### PROBLEM REQUIREMENTS:
Restate, word for word, each record that follows.

### DATA LISTING:
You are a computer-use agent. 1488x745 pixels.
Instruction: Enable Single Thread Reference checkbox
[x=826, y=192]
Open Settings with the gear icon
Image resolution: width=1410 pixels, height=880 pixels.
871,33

### ANSWER TO THE EXERCISE:
You are a computer-use agent. 1488x745 pixels.
Instruction: Enable Single Thread Reference checkbox
[x=826, y=192]
Open Settings with the gear icon
Image resolution: width=1410 pixels, height=880 pixels.
871,33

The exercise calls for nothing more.